- RBA has kept policy settings conducive to property price growth, but headwinds could be on the horizon
- One of those headwinds is tighter credit conditions, according to CoreLogic’s Eliza Owen
- “In a market that could well be a bubble, APRA must be thinking about putting new controls on bank lending standards,” Canstar’s Steve Mickenbecker says
- In a Finder survey of 31 economists and property experts, 55 per cent expect APRA to implement lending restrictions to dampen property price growth
The RBA has maintained its current monetary policy settings today, with the cash rate goal continuing at 0.1 per cent, a level that has pushed mortgage rates lower and helped push up house prices.
The latest report from CoreLogic showed home values have risen 20.3 per cent over the year, the fastest annual growth since 1989.
While the monetary policy may continue to promote gains in house values, there are certain obstacles to future housing market expansion, according to CoreLogic head of research Eliza Owen, with one of the headwinds being tighter credit conditions.
“In recent months, the RBA has reiterated that house prices are not an area of direct responsibility for the RBA,” she said.
“However, there is mounting expectation that the housing lending space could see some macro prudential intervention.
“In its statement today, the RBA made direct reference to the importance of appropriate loan serviceability buffers in the current environment.”
The Australian Prudential Regulation Authority (APRA) is currently weighing up options it could take to curb riskier borrowing, options that could include limiting how much buyers can borrow from banks.

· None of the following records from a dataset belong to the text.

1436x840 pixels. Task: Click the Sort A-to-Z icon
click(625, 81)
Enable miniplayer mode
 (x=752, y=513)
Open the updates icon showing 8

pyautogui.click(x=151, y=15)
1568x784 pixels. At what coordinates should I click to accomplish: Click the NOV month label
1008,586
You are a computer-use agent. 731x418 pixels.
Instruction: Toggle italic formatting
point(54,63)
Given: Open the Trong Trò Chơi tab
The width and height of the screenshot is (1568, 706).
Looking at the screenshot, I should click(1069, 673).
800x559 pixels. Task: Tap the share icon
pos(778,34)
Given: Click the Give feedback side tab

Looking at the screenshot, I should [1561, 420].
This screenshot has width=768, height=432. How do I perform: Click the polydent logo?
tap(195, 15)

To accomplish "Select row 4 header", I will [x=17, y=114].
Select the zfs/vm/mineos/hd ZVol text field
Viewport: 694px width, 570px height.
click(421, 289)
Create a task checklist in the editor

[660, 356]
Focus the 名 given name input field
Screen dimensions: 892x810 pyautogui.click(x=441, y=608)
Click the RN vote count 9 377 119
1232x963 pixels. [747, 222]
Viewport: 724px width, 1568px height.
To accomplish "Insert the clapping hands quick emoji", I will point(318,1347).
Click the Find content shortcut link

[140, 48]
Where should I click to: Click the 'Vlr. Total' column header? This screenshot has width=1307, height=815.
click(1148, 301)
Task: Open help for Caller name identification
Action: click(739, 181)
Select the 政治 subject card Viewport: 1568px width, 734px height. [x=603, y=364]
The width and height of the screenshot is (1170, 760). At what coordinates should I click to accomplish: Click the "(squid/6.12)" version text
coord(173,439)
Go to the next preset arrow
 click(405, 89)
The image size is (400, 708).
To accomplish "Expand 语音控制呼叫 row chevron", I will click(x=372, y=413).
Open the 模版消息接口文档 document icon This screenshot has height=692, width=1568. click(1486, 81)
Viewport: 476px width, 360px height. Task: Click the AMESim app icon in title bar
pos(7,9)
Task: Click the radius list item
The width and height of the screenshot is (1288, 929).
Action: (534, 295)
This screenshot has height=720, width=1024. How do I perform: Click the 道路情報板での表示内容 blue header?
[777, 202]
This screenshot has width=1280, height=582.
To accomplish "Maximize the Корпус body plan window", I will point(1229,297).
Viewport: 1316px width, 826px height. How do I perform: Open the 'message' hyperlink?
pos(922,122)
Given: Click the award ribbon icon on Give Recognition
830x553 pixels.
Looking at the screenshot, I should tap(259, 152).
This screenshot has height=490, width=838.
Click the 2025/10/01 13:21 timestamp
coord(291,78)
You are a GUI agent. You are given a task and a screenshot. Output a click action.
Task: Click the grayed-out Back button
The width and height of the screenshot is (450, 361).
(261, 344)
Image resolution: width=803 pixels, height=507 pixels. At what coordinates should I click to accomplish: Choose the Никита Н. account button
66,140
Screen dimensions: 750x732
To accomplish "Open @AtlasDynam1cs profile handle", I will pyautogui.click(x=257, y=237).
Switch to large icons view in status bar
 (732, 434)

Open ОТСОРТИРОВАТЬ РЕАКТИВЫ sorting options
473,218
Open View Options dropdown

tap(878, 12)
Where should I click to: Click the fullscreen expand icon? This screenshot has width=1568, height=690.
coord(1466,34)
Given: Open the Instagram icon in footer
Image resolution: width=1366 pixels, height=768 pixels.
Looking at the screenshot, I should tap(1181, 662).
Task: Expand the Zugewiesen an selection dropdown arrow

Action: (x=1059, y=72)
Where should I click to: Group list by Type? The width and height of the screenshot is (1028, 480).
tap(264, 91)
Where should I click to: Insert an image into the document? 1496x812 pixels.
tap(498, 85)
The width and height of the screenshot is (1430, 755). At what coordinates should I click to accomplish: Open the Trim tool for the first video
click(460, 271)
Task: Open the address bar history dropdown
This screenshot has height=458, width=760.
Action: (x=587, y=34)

APRA data on quarterly property exposures suggests that around 22 per cent of new mortgage lending has a debt-to-income ratio of six or more, which Ms Owen said might become a focus for more prudent lending conditions.
Canstar group executive of financial services Steve Mickenbecker said the Reserve Bank Governor Phillip Lowe had made it clear that it wouldn’t be swayed to cut the cash rate to cool the property market, but it would instead put pressure on the Government and APRA.
“With markets booming, we continue to see competitive new lows in interest rates as lenders chase share, and two larger banks even reduced their interest only lending rates in recent weeks,” he said.
“In a market that could well be a bubble, APRA must be thinking about putting new controls on bank lending standards.
“Regulators may consider a mix of controls on investment lending, repayment types, serviceability requirements and high debt in income ratios. If that is what is ahead, first home buyers, already finding the property market a difficult place, will have to somehow be quarantined from the impact.”
In a Finder survey of 31 economists and property experts, 55 per cent expect APRA to implement lending restrictions to dampen property price growth.